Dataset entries
--------

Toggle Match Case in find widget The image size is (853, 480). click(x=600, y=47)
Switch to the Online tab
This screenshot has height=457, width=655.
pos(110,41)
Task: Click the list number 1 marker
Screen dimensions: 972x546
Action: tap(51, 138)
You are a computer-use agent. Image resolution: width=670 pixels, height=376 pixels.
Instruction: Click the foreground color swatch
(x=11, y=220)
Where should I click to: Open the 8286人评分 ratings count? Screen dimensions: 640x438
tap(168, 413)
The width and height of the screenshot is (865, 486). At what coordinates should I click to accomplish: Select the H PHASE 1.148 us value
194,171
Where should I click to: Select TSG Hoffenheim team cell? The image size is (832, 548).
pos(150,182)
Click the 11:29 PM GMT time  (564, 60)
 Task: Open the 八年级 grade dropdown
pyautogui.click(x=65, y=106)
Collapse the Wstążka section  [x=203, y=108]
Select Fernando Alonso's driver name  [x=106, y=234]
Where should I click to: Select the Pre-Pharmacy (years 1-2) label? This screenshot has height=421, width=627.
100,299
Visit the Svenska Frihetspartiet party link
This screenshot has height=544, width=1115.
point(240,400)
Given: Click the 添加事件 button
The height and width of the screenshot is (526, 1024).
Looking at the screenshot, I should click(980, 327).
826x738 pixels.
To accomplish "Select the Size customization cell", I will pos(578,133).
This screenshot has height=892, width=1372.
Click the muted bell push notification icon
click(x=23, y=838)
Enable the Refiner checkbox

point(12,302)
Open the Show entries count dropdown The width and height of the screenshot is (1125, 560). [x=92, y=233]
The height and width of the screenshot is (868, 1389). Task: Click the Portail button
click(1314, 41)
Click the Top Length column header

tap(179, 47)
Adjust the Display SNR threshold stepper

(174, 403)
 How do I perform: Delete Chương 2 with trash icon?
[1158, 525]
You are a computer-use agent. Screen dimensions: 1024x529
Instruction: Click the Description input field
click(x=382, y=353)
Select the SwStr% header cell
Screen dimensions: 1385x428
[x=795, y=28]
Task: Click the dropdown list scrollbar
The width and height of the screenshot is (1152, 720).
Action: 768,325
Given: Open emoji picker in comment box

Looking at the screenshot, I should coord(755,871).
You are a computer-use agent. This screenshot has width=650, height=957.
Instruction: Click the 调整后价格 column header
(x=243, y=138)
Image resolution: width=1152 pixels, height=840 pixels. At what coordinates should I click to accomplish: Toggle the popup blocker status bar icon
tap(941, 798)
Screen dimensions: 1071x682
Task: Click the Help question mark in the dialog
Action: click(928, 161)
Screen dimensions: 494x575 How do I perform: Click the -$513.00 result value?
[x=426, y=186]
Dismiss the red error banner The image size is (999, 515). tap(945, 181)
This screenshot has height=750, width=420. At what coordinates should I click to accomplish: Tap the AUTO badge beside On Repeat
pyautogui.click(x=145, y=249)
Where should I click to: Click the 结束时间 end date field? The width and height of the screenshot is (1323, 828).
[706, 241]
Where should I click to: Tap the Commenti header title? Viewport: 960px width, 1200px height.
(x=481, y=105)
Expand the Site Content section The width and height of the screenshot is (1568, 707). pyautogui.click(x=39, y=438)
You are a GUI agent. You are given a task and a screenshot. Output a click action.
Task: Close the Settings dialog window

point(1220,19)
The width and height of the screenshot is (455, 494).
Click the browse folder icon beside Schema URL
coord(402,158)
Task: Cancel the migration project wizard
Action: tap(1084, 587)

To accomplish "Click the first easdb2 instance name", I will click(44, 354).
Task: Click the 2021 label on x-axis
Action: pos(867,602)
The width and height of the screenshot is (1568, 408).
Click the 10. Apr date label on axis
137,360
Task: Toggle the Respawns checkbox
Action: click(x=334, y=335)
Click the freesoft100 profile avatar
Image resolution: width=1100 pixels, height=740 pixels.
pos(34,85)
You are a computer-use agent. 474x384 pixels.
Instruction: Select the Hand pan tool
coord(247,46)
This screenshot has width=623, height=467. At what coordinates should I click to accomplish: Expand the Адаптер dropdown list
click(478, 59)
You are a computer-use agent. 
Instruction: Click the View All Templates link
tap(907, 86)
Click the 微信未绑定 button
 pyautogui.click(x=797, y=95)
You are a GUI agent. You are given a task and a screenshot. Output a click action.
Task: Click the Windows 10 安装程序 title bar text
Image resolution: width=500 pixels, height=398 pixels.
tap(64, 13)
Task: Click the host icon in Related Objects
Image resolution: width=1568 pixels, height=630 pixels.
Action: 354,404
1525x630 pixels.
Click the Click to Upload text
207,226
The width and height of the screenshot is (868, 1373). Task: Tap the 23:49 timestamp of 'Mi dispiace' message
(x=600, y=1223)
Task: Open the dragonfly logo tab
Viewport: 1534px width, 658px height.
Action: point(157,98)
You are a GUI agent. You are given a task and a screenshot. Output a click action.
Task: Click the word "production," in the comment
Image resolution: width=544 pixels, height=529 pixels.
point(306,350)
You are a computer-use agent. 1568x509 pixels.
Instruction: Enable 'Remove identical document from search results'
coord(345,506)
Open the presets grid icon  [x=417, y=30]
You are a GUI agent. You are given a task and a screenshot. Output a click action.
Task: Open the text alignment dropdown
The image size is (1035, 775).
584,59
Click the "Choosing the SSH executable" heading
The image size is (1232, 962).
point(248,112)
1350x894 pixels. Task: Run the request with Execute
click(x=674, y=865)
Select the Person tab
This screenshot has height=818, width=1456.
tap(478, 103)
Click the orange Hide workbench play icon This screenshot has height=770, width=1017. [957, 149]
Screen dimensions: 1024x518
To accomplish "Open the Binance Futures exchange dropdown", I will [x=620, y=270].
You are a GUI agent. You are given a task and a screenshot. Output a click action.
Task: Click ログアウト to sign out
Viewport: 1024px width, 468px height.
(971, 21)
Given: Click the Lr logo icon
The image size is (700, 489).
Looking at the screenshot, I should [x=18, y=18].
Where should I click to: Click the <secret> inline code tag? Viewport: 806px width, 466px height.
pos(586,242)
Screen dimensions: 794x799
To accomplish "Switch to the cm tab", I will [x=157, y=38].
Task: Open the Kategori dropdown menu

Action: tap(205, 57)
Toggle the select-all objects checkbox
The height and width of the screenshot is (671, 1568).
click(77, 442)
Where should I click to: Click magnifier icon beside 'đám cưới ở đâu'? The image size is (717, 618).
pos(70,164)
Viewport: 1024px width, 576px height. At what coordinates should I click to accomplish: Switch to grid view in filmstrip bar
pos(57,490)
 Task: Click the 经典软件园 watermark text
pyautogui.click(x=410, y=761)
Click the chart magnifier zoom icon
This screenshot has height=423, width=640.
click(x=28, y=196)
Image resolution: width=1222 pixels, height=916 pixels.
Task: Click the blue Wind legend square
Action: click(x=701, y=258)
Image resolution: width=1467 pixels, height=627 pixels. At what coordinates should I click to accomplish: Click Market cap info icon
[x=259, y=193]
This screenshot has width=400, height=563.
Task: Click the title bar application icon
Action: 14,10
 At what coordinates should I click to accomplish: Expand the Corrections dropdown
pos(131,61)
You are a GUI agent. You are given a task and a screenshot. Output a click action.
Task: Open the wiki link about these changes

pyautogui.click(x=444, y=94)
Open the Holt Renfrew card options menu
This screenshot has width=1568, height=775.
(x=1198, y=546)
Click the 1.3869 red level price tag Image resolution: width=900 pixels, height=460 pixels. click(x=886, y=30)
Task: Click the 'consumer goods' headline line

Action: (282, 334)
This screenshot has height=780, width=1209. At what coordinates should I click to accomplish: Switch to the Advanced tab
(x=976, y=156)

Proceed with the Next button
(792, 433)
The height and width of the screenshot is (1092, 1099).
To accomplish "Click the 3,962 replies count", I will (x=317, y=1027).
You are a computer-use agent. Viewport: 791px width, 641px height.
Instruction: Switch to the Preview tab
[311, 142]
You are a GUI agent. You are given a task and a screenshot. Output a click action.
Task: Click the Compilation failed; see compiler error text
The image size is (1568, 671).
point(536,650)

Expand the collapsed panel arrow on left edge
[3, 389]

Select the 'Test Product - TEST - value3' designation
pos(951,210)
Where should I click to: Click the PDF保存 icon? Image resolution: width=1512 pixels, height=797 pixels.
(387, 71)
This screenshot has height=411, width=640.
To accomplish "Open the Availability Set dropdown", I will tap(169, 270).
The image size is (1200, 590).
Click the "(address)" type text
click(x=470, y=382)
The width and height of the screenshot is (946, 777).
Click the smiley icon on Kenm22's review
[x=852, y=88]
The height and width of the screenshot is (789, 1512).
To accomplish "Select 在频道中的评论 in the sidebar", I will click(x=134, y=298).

--------

Copy out each line of the records where the word "computer" appears.

You are a computer-use agent. Image resolution: width=670 pixels, height=376 pixels.
You are a computer-use agent. Screen dimensions: 1024x529
You are a computer-use agent. This screenshot has width=650, height=957.
You are a computer-use agent. 474x384 pixels.
You are a computer-use agent. 
You are a computer-use agent. 1568x509 pixels.
You are a computer-use agent. Viewport: 791px width, 641px height.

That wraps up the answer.